Diz-se
que num barco que se afunda não há ateus, mas apesar de não ser
este o caso peço que me autorizem uma prece. Talvez seja uma prece
desajeitada e não consiga que qualquer divindade me oiça, mas aqui
fica o registo.
Sem
qualquer certeza de que o Covid-19 se retire nos tempos mais
próximos, tenho, no entanto, a certeza de que a todo o momento vai
irromper por tudo quanto é sitio um cacharolete de génios a dar
conta dos erros e das insuficiências dos decisores técnicos e
políticos, quanto à forma como nos conduziram no enfrentamento da
pandemia.
Muitas
das criticas serão justas, outras não passarão de sofismas e
muitas terão motivações que não consigo nem quero descortinar.

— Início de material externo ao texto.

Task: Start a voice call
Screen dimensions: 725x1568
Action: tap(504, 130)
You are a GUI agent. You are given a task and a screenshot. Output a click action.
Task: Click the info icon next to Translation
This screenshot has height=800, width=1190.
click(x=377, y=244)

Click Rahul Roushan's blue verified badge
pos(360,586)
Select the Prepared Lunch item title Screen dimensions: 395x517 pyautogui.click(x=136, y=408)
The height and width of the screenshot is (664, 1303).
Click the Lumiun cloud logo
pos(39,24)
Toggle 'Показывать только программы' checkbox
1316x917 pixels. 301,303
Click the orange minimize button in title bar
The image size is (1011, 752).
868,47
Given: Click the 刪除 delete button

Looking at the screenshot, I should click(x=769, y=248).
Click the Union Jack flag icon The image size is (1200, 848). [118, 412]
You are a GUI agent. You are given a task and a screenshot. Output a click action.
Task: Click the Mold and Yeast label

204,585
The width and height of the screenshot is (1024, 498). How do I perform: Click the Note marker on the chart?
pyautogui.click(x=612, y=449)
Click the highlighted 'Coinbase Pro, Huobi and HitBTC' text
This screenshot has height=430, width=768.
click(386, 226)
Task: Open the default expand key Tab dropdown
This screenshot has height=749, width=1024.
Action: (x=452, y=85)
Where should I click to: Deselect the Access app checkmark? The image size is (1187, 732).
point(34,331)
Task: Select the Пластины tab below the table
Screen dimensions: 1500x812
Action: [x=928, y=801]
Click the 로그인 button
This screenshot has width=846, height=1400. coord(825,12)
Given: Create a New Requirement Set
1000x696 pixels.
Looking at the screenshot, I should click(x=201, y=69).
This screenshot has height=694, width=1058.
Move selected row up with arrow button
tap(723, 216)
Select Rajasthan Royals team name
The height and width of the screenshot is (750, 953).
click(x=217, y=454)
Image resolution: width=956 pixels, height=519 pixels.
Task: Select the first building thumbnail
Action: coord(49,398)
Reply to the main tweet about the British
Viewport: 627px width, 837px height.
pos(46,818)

Mas, seja como for, o que acontece é que estamos a sair exaustos de
um tempo inesperado e ingrato que nos tirou o fôlego e o sorriso e,
por isso, precisamos de respirar.
Precisamos
de voltarmos a ser humanos, nem anjos nem demónios, simplesmente
seres humanos com belos defeitos e tristes virtudes, que precisam de
voltar a viver com sonhos, esperanças, tristezas e alegrias, e, por
isso, o pedido é de que nos deixem em paz e não nos infernizem as
estações do ano que ainda nos restam.
Sabemos
que há sempre quem saiba tudo, à posterior claro, e que adora
passar-nos um atestado de ignorância por coisas que devíamos ter
feito porque fazem parte das profecias de Nostradamus, que tem
vacinas contra todas as incompetências dos competentes e que sabe o
tipo e número de rolos de papel higiénico necessários para
aguentar uma pandemia.
É
óbvio que temos de saber tirar lições, e não são poucas, desta
experiência excecional que estamos a viver. Lições individuais e
coletivas. Mas precisamos de um tempo de reflexão porque a passagem
de uma “vida caótica engendrada pelo tecno-capitalismo”, como
José Gil a caracterizou, a uma nova normalidade não é tarefa
fácil.
Temos
de reconstruir um modelo de relação de humanidade; lançar um novo
e diferente olhar para o que nos rodeia; distinguir o essencial do
acessório; estabelecer uma nova hierarquia de valorização da
atividade profissional humana; e garantir, de imediato, que não há
hesitações em fortalecer o nosso Serviço Nacional de Saúde.
Temos,
também, de saber valorizar o que de bom temos vindo a fazer e de
resistirmos à velha tentação lusitana de contestar os nosso
méritos e de valorizar os alheios como se tivéssemos condenados a
ser os patinhos feios da humanidade.
Mais
ainda, temos de combater a tentação de institucionalizar qualquer
pensamento único, assumindo cada um de nós com clareza o seu
pensamento e a sua agenda.
Por
tudo isto é fundamental, que neste mundo ilógico e perante as
nossas inseguranças, evitar os génios geniais que vão aparecer em
fila para nos esmagarem com as suas verdades e certezas, e, por isso
peço, com humildade: Livrai-nos deles, Senhor!